Understandably, there was little time for culture. I managed only six or seven thousand ancient churches, some Pirosmani feast-scenes and the flea market where, resisting the tempting gas masks, earrings, axes and Georgian vinyl, I succumbed to a ’60s Soviet coffee-grinder. Even a day-trip along the Military Highway in an extremely jiggly marshrutka, past grandmothers butchering sheep by the road and a squashed colossal Lenin statue, to the bread oven-shaped dome of the Trinity church in Kazbegi, wasn’t quite enough, despite the fun of concealing my irreligious trousers with a brown nylon overskirt, my bare head with a woolly hat, so I looked like a demented Alpine baker.

***

However, I am not a Philistine; one proper excursion was essential. My Russian-speaking companions suggested taking a minuscule plane to Svaneti, the barely accessible northern stronghold of the faintly Mesopotamian Svans, where winters last eight months and the wheel arrived in 1935.

I know.

Imagine the Alps, untrammelled. At every window, beneath colossal snowy peaks, meltwater surges down intensely wooded ravines, landslides spew shale, pigs roam dung-caked streets, all overlooked by stone defensive towers, dozens of them, built over a millennium ago.

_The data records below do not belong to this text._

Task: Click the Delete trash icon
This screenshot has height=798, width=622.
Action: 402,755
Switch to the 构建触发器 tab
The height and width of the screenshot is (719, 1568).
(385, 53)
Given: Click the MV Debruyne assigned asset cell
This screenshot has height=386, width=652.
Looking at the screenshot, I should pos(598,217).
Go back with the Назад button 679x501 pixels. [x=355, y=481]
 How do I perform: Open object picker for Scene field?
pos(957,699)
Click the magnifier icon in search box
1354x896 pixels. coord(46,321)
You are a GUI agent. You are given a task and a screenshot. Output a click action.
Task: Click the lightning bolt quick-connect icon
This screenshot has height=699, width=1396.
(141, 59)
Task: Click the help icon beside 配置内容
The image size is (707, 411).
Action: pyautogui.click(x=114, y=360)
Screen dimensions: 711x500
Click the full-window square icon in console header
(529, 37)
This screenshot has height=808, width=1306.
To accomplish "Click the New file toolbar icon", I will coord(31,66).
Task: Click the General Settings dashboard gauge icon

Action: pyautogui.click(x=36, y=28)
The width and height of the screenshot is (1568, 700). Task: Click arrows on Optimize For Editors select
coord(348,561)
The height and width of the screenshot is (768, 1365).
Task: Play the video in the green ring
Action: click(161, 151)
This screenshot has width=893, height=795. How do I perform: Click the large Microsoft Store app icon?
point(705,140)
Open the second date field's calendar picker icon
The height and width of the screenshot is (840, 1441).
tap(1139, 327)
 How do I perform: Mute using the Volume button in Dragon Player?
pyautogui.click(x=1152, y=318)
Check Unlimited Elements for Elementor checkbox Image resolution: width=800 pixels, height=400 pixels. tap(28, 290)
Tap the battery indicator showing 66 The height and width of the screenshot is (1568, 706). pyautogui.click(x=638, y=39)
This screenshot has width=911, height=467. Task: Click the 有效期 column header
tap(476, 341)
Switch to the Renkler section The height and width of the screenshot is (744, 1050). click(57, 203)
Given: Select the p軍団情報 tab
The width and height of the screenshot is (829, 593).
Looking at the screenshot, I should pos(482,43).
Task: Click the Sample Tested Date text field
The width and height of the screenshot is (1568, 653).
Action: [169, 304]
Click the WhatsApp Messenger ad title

And one of them was ours. Generations of the Margiani family, our hosts, have tended it; Keti, their beautiful brainy daughter, said: “I used to read on the roof. Want to see?”

How could I refuse? We’d already eaten the yoghurt “from our cow” milked twice daily by Keti’s mother when not working for the border police and tending her five children and making cheese, bread, cake. We had toured Keti’s extraordinary family museum: the blackly medieval-looking wooden room in which her extended family and livestock lived, slept, prayed for centuries, then preserved for centuries more.

Svaneti is littered with ancient family buildings guarded from blizzards, communists and orthodoxy, such as the tiny glorious chapel, frescoed with warrior-saints, restored by a master artist whose forebears were its keyholders for a thousand years. Georgians are used to terror. Ceaselessly invaded, by Assyrians, Byzantines, Persians, Mongols and Russians, wanton destruction doesn’t worry them. So I couldn’t balk at standing on a wobbly 25-metre-high roof or, later, wading through a jauntily diagonal pine forest, then snow, then: “Those,” someone said, “are bear-prints. Five toes. Claws.”

“Don’t be a silly — ”

“Anyone hear a trumpeting sound?” And it was based on this undeniable evidence that the Margianis, laughing charmingly, conceded there were definitely local bears.

See? Adventure is inadvisable. But I had survived and, flying home, nibbling my last churchkhela, the world seemed bigger. If good PR can transform the reputation of breadmaking, squirrels, Farage, think what it might do for Georgia.

I’ve now visited four of the 15 former Soviet republics and the food gets better, while my trousers grow tighter. It’s definitely Kyrgyzstan next.